I’m not planning any trips anytime soon, but if I were I’d give Pair of Docs Travel a look. The founders of Pair of Docs are friends of mine who’ve also landed in that black hole of academia: hired, established, dismissed, forgotten. In my days at Nashotah House, eager to escape, I talked to Nelia Beth and Joel about an adjunct teaching stint at Carroll College (now Carroll University) in Waukesha, Wisconsin. They arranged for a couple of classes for me, and even wished me luck as they knew they were being forced out. Not for performance or lack of competence, but because of politics. Shortly after their moorings were thwarted, I too was cast off without an anchor. I’ve been adrift ever since. Last week, however, I had a letter from my old colleagues letting me know that they’ve gone into the travel agent business. Give them a chance—I’m sure you’ll be pleased.

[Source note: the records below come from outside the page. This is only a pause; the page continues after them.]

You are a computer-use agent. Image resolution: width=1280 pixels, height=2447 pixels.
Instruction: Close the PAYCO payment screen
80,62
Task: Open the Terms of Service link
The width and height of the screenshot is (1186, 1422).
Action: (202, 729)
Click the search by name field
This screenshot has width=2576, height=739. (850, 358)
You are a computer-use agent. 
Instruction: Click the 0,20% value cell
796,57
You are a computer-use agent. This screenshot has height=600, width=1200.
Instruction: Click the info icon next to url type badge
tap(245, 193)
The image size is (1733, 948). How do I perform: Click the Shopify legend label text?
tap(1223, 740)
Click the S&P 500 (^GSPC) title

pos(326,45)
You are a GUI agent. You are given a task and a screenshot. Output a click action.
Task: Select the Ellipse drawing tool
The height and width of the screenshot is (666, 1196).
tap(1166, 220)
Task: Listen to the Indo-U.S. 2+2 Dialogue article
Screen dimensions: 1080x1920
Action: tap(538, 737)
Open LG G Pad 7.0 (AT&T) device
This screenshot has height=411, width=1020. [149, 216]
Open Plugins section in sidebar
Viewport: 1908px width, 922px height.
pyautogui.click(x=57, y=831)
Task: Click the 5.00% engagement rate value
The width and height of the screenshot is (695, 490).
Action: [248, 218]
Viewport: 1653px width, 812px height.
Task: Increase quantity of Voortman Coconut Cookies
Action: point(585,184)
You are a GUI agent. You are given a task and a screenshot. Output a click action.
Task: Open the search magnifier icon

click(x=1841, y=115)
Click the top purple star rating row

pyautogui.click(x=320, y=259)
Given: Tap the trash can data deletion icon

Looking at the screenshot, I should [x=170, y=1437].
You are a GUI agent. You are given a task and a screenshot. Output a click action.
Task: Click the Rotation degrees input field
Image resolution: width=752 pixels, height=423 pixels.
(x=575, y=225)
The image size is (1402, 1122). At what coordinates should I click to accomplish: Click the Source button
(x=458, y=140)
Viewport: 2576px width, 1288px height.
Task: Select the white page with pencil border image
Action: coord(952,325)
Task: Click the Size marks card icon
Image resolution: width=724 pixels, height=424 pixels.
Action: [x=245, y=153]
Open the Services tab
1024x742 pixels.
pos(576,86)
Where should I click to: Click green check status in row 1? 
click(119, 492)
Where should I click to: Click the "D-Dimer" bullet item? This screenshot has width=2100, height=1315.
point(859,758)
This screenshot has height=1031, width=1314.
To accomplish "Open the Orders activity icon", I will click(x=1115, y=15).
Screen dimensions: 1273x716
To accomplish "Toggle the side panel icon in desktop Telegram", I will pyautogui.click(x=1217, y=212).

An unspoken moral dimension is at work in higher education. Actually, the dimension is immoral. Those who embark on the track of higher education are culled from their teenage years by their teachers and professors. Having taught quite a long time myself, I know that a promising student stands out like a glowing rock in the sand. You know that this person is sharp enough to go far. You encourage, you advise, you try to open doors. The doctorate is awarded and before the silly academic hood touches those untried shoulders, you’ve just created another beggar to line the streets. A tin cup might be a better emblem of higher education than a diploma. At least it’s more useful.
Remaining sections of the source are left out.